Veio o golpe e mais uma vez, Dilma vacilou: entregou-se ao grotesco espetáculo institucional em nome do republicanismo. Com medo de panelas da classe média, não se comunicou com a população quando pôde e deixou a mídia construir a narrativa "oficial" do impeachment. A mesma mídia que ela disse que só seria regulamentada sob seu cadáver.
Com o golpe, fomos obrigados a olhar para o retrovisor e constatar que em 13 anos não fora feita uma reforma política democrática, agrária, urbana, tributária progressiva, nenhuma privatização foi revertida e não foram criados mecanismos que dificultassem retrocessos. Ao contrário, o discurso da defesa do tripé macroeconômico neoliberal e do tal republicanismo da "independência" das instituições criou um falso consenso de que esse​ é o único caminho a ser seguido. A melhora das condições de vida da população sem um debate ideológico com a sociedade fez com que a ascensão social fosse entendida por uns como obra divina, fortalecendo o fundamentalismo religioso, e por outros como mérito individual, reforçando o dogma neoliberal. Assim, a esquerda, viciada em eleições e em cargos de governo, tomou um choque de realidade e teve que relembrar o que era ser oposição.
O projeto político da "Carta ao Povo Brasileiro" havia se esgotado. Quando a decisão deveria ser ir pra frente e avançar com as reformas, Dilma optou por voltar à agenda neoliberal para tentar salvar seu mandato, mas acabou por naufragar qualquer possibilidade de virada naqueles marcos.
Agora, um novo desafio está posto: qual projeto de país, a esquerda pretende apresentar? Temer apresentou um projeto, reacionário, neoliberal, antidemocrático, antinacional e antipopular e está executando-o a risca, para a desgraçada do país e do trabalhador. Infelizmente, a vaidade de certos partidos e o personalismo de algumas figuras públicas tem dificultado uma rearticulação da esquerda.

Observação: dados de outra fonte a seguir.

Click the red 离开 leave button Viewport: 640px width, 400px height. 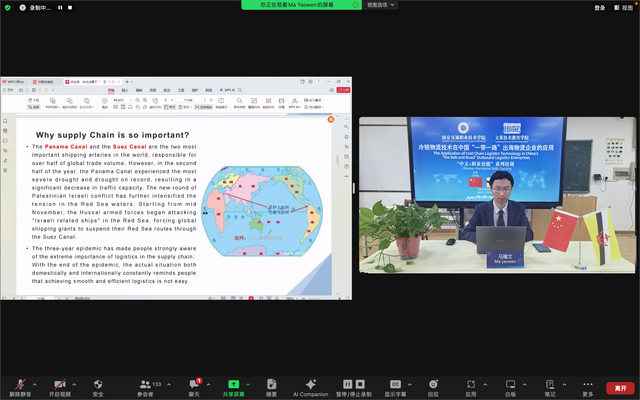620,387
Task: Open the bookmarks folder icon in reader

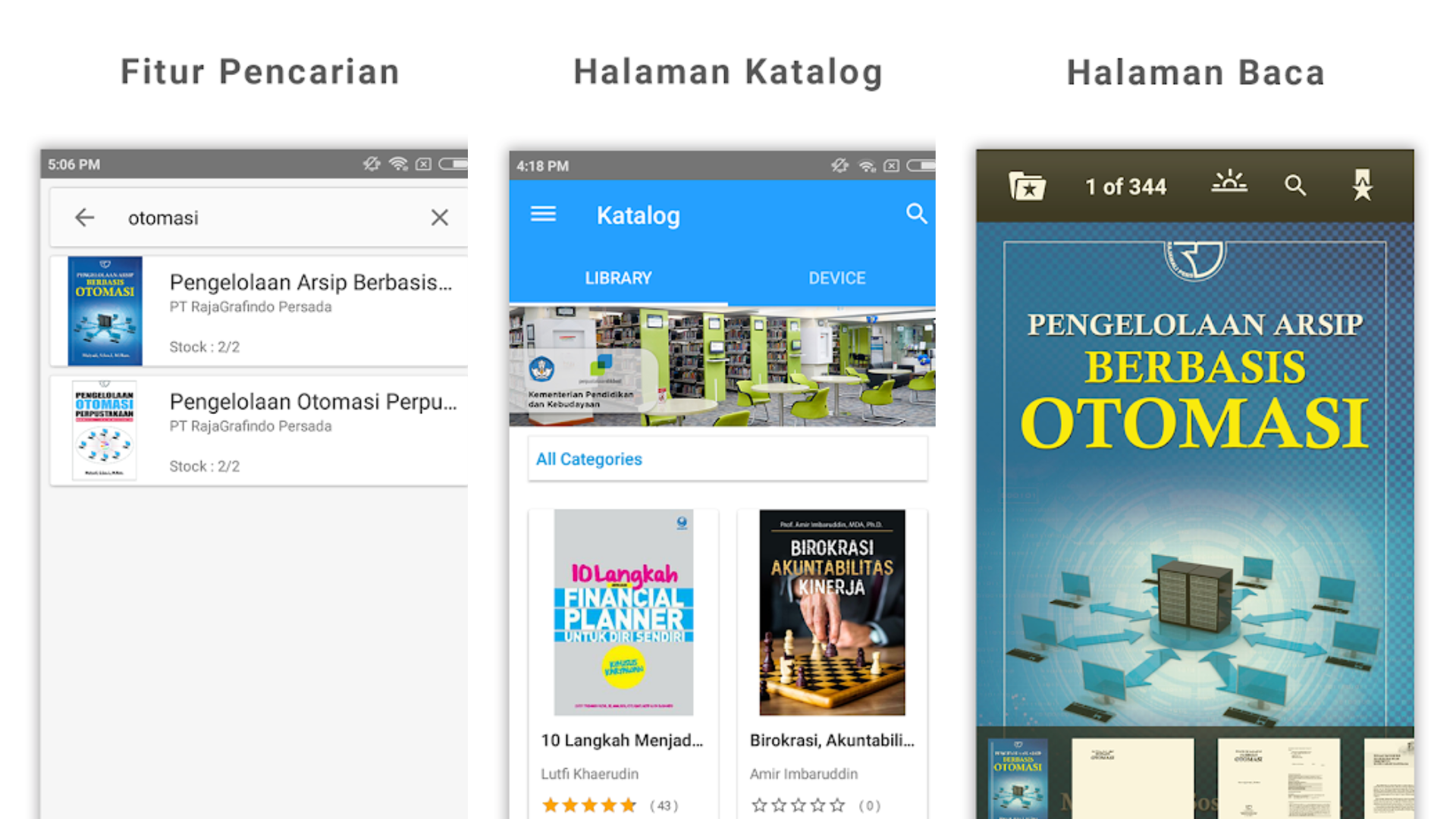Action: (x=1027, y=186)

Ou os setores progressistas, democráticos, nacionalistas, populares e de esquerda começam a esboçar uma plataforma que culmine num projeto, ou veremos o bonde da História passar por cima das parcas conquistas da Era Lula e Dilma e do que restou da Era Vargas. Que a escolha seja pela construção de uma ampla frente pela retomada de um caminho progressista ao Brasil.